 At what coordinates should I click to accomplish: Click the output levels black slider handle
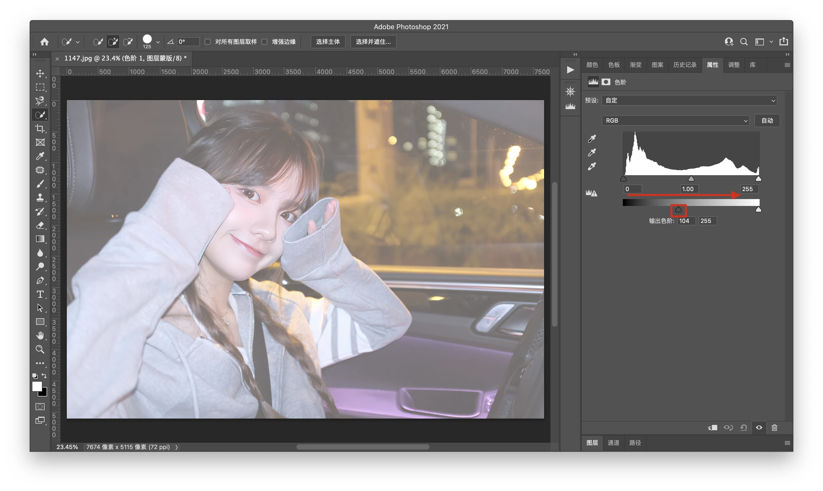(678, 210)
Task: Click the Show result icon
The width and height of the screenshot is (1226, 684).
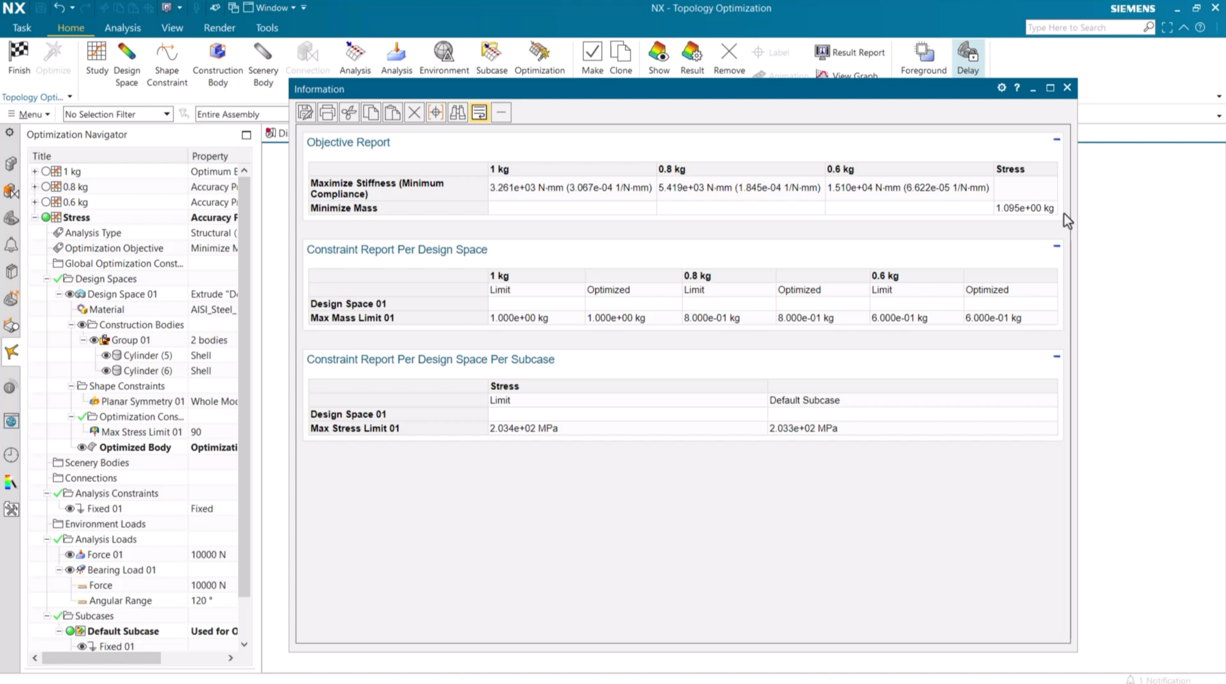Action: (658, 53)

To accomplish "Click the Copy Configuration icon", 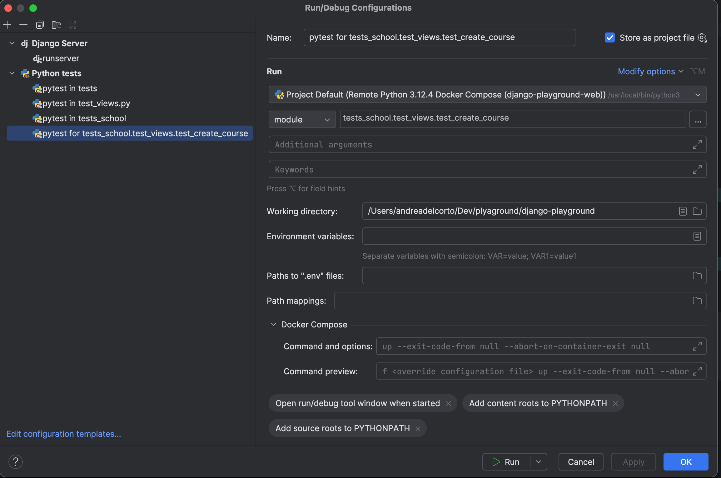I will pos(40,25).
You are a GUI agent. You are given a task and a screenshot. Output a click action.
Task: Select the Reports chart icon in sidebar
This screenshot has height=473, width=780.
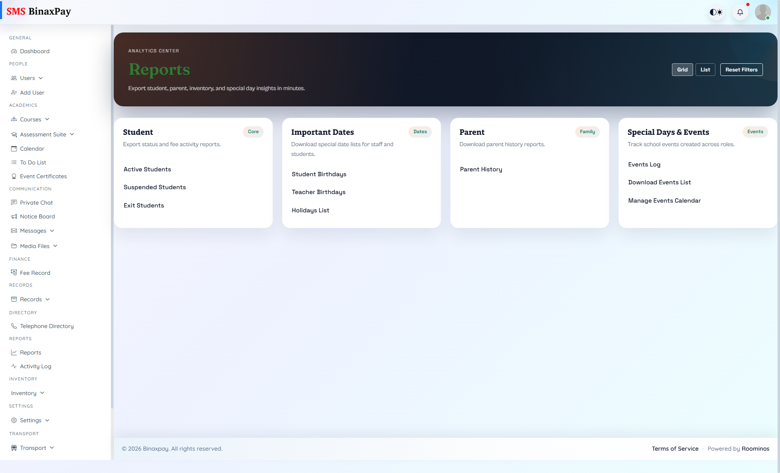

===============

* What to produce:
In the records above, find the line containing "You are a GUI" and restate it and every line after it word for word, all pictures excluded.

* Problem solution:
You are a GUI agent. You are given a task and a screenshot. Output a click action.
Task: Select the Reports chart icon in sidebar
This screenshot has height=473, width=780.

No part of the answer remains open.